Entries supplied:
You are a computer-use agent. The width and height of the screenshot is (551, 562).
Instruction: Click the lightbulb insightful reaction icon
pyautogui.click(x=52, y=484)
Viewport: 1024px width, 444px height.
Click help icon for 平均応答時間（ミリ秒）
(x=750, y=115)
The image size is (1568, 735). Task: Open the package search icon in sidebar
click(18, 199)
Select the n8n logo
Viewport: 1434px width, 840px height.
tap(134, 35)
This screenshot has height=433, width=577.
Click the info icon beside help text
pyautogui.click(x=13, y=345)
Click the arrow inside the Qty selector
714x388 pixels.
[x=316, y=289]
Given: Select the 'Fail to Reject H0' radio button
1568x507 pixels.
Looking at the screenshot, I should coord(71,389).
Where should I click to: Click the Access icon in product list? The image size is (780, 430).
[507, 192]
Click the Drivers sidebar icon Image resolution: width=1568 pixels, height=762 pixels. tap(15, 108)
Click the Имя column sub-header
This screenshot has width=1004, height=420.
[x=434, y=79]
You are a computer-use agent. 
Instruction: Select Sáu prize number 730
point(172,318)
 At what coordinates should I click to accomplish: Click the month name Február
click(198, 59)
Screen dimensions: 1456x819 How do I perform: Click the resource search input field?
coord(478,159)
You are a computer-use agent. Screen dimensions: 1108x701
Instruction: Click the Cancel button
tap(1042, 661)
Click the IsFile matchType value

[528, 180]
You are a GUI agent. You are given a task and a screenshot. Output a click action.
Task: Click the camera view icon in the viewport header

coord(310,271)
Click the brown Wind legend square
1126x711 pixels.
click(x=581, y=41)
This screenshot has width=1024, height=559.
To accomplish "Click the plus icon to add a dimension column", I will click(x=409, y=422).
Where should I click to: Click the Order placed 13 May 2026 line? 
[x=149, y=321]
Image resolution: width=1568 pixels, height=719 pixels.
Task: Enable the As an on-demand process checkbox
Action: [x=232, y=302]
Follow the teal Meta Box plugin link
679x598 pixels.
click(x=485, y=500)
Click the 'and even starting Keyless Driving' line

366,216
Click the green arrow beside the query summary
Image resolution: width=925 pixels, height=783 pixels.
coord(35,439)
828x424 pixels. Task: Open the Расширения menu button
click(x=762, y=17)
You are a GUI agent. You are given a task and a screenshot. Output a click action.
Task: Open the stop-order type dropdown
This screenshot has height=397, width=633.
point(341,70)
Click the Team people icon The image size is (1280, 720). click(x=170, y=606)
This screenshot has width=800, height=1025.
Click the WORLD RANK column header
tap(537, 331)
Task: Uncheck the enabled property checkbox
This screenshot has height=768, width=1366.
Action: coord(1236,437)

What needs to be done:
Copy out the lines of the rows above word for word, starting at the line that contains "You are a computer-use agent. Screen" and ending at the line that contains "click(x=581, y=41)". Include both of those lines.

Reply:
You are a computer-use agent. Screen dimensions: 1108x701
Instruction: Click the Cancel button
tap(1042, 661)
Click the IsFile matchType value

[528, 180]
You are a GUI agent. You are given a task and a screenshot. Output a click action.
Task: Click the camera view icon in the viewport header

coord(310,271)
Click the brown Wind legend square
1126x711 pixels.
click(x=581, y=41)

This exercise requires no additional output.